Must it not cause Shaw to doubt his own or the public’s sanity to hear audiences laughing boisterously over tragic situations? And yet, if they did not come to laugh, they would not come at all. Mockery is the price he must pay for a hearing. Or has he calculated to a nicety the power of reaction? Does he seek to drive us to aspiration by the portrayal of sordidness, to disinterestedness by the picture of selfishness, to illusion by disillusionment? It is impossible to believe that he is unconscious of the humor of his dramatic situations, yet he stoically gives no sign. He even dares the charge, terrible in proportion to its truth, which the most serious of us shrinks from—the lack of a sense of humor. Men would rather have their integrity impugned.
In Arms and the Man
the subject which occupies the dramatist’s attention is that survival of barbarity—militarism—which raises its horrid head from time to time to cast a doubt on the reality of our civilization. No more hoary superstition survives than that the donning of a uniform changes the nature of the wearer. This notion pervades society to such an extent that when we find some soldiers placed upon the stage acting rationally, our conventionalized senses are shocked. The only men who have no illusions about war are those who have recently been there, and, of course, Mr. Shaw, who has no illusions about anything.

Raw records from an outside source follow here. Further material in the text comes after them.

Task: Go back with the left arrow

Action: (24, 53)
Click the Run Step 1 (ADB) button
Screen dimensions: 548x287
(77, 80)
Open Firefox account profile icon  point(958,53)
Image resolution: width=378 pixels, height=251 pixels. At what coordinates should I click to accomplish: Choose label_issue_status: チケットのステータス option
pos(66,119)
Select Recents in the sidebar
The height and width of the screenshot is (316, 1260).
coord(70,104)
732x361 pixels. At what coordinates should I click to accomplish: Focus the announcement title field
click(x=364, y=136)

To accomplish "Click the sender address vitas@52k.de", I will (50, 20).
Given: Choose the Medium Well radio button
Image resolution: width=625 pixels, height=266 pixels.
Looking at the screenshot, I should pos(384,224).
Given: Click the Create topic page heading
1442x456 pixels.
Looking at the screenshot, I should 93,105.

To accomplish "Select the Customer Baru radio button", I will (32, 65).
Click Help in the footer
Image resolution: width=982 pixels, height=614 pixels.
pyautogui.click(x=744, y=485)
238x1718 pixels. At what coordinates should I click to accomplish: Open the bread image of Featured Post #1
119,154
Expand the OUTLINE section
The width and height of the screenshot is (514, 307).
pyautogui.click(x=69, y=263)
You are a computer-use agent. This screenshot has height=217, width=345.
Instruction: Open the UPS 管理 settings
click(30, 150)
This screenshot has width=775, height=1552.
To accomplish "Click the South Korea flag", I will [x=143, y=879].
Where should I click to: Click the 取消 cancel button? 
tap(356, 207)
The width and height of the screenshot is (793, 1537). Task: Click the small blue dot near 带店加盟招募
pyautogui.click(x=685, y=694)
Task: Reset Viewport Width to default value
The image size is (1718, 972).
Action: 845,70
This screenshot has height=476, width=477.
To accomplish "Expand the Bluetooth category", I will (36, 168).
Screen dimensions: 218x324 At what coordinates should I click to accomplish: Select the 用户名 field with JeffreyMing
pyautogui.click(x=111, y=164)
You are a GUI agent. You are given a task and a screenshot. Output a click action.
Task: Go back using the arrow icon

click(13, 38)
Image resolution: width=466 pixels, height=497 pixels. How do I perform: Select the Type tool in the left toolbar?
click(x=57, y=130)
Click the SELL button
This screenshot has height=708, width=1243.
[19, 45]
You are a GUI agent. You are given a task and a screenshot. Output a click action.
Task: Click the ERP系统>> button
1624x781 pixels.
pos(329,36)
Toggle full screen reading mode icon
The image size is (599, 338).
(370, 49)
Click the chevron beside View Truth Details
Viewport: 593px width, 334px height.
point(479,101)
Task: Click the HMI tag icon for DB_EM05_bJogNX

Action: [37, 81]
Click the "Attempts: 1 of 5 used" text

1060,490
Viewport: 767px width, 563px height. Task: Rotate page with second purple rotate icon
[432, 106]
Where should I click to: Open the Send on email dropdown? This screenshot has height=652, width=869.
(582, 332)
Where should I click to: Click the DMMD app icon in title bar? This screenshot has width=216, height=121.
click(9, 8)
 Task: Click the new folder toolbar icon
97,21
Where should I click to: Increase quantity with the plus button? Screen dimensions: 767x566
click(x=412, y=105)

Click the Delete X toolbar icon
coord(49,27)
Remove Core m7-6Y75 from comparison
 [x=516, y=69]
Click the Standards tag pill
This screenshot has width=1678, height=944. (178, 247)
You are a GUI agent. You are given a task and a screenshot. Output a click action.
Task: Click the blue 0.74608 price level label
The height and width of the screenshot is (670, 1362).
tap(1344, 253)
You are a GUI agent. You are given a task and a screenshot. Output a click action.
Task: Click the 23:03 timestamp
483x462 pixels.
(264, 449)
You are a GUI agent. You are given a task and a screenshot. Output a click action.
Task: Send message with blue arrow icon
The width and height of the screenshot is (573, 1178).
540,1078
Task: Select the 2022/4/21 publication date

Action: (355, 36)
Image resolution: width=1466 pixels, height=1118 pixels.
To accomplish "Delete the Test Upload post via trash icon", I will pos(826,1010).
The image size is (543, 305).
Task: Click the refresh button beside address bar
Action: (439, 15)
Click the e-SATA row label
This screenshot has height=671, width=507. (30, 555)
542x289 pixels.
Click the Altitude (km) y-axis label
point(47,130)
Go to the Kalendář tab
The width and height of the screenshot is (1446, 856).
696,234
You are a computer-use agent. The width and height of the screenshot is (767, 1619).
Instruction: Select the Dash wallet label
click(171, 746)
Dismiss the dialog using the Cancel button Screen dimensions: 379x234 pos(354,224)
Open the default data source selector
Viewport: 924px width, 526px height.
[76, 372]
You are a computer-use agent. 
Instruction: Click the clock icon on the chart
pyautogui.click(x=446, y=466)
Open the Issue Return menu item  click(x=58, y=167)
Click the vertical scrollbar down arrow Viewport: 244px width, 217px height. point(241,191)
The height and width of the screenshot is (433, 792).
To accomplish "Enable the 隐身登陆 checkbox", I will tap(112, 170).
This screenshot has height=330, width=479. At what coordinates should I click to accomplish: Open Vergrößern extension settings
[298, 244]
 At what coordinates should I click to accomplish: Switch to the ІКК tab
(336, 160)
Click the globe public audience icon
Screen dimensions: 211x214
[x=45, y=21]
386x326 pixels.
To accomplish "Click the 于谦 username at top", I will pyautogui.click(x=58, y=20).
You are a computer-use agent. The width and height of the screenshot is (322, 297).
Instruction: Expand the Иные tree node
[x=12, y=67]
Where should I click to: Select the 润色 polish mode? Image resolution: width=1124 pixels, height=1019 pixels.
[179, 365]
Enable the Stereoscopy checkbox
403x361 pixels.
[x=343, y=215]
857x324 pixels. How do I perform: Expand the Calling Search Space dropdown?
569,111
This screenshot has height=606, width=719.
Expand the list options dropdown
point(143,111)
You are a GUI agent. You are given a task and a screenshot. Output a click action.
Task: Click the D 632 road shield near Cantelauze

It is hard to speak too highly of Candida.
No equally subtle and incisive study of domestic relations exists in the English drama. One has to turn to George Meredith’s The Egoist
to find such character dissection. The central note of the play is, that with the true woman, weakness which appeals to the maternal instinct is more powerful than strength which offers protection. Candida is quite unpoetic, as, indeed, with rare exceptions, women are prone to be. They have small delight in poetry, but are the stuff of which poems and dreams are made. The husband glorying in his strength but convicted of his weakness, the poet pitiful in his physical impotence but strong in his perception of truth, the hopelessly de-moralized manufacturer, the conventional and hence emotional typist make up a group which the drama of any language may be challenged to rival.
In The Man of Destiny
the object of the dramatist is not so much the destruction as the explanation of the Napoleonic tradition, which has so powerfully influenced generation after generation for a century. However the man may be regarded, he was a miracle. Shaw shows that he achieved his extraordinary career by suspending, for himself, the pressure of the moral and conventional atmosphere, while leaving it operative for others. Those who study this play—extravaganza, that it is—will attain a clearer comprehension of Napoleon than they can get from all the biographies.
You Never Can Tell
offers an amusing study of the play of social conventions. The twins
illustrate the disconcerting effects of that perfect frankness which would make life intolerable. Gloria demonstrates the powerlessness of reason to overcome natural instincts. The idea that parental duties and functions can be fulfilled by the light of such knowledge as man and woman attain by intuition is brilliantly lampooned. Crampton, the father, typifies the common superstition that among the privileges of parenthood are inflexibility, tyranny, and respect, the last entirely regardless of whether it has been deserved.
The waiter, William, is the best illustration of the man who knows his place
that the stage has seen. He is the most pathetic figure of the play. One touch of verisimilitude is lacking; none of the guests gives him a tip, yet he maintains his urbanity. As Mr. Shaw has not yet visited America he may be unaware of the improbability of this situation.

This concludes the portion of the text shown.